▸ **EXTRACTED DATA**:
══════
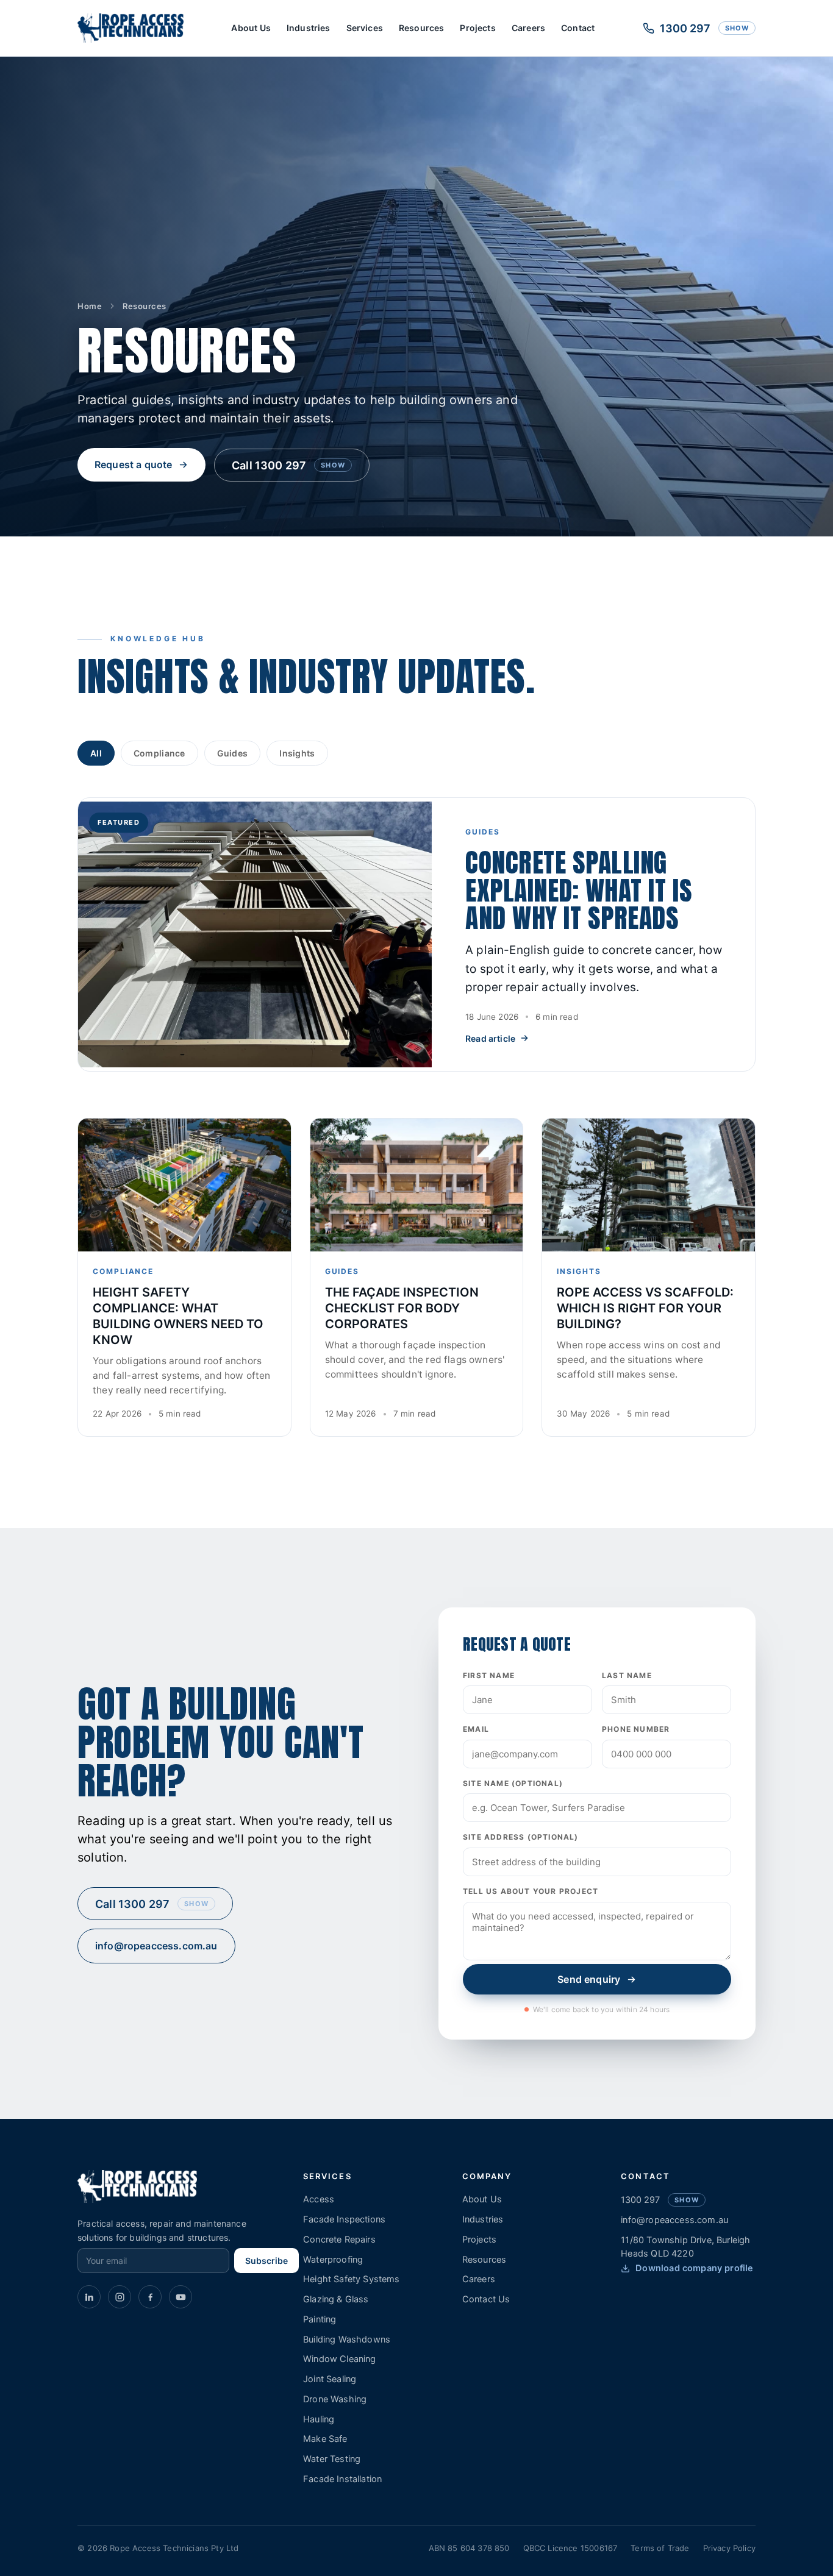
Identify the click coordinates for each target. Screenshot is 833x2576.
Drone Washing (334, 2399)
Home (89, 306)
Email (476, 1729)
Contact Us (486, 2299)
══════
▸ **EXERCISE PROMPT**: Your answer is an exact copy of the records above, stripped of pictures.

▸ **ANSWER BELOW**:
Identify the click coordinates for each target. Screenshot is 833x2576.
Drone Washing (334, 2399)
Home (89, 306)
Email (476, 1729)
Contact Us (486, 2299)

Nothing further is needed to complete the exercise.